(Stored items from a collection)
####################

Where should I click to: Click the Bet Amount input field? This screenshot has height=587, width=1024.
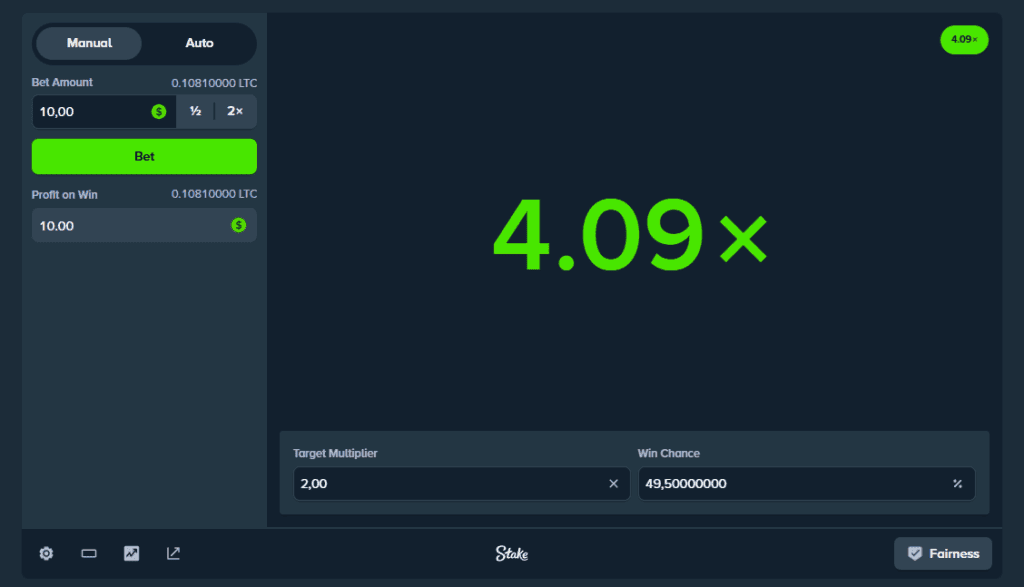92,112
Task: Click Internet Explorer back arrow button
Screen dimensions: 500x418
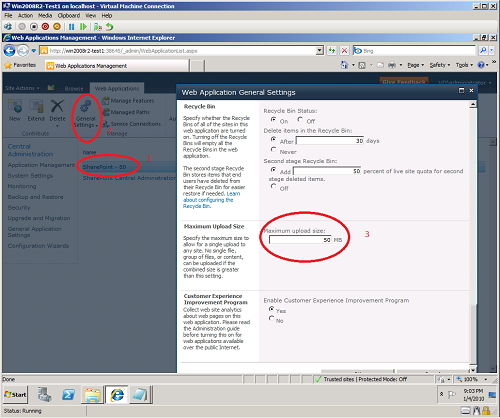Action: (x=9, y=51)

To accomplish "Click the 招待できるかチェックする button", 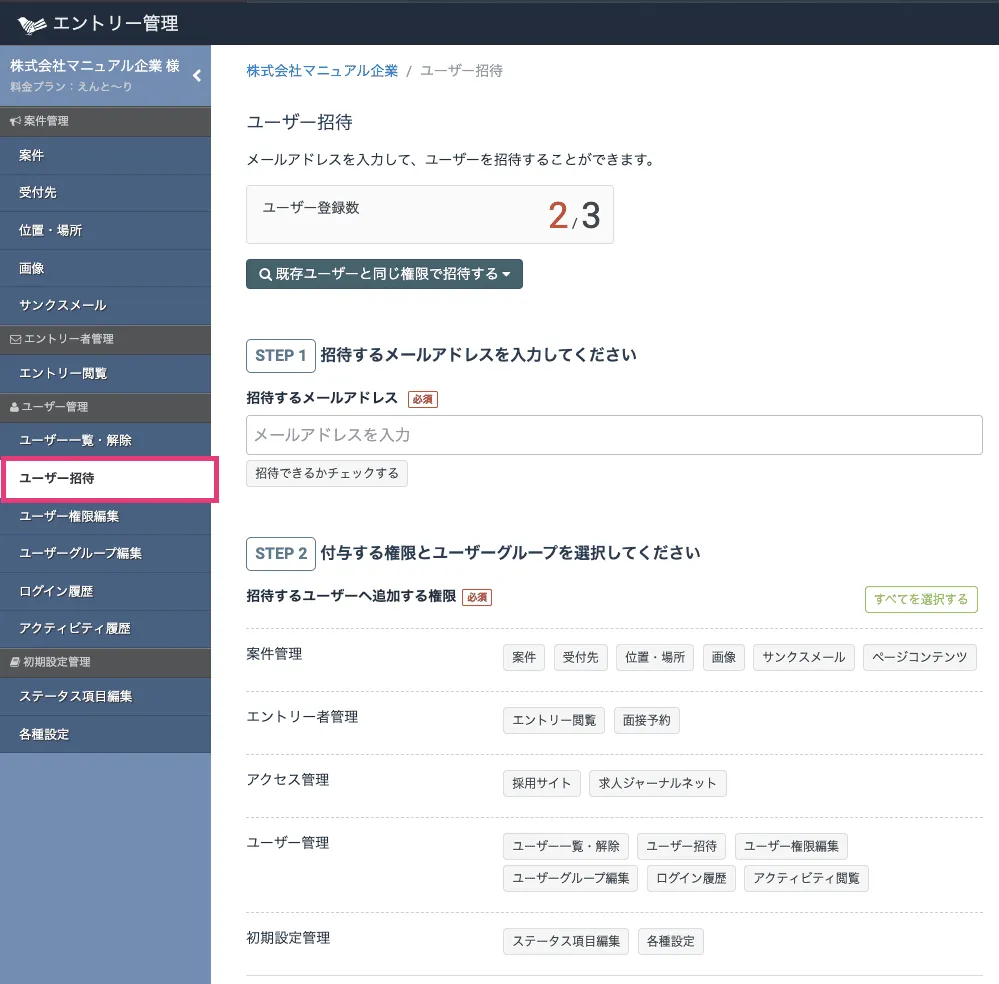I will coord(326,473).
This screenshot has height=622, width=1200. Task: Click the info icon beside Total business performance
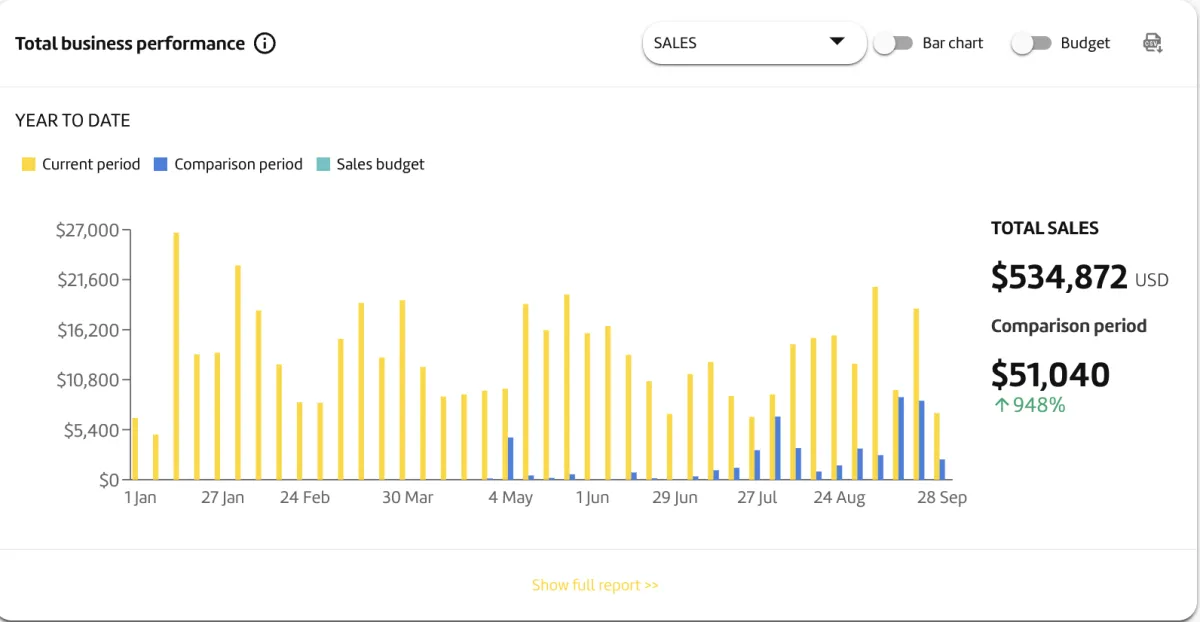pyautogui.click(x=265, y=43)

####################

What you are asked to do. Retype, please, exactly the lines that begin with the one containing "This screenshot has height=622, width=1200." and end at the last line of the entries above, both included, leaving out pictures.

Reply.
This screenshot has height=622, width=1200. Task: Click the info icon beside Total business performance
pyautogui.click(x=265, y=43)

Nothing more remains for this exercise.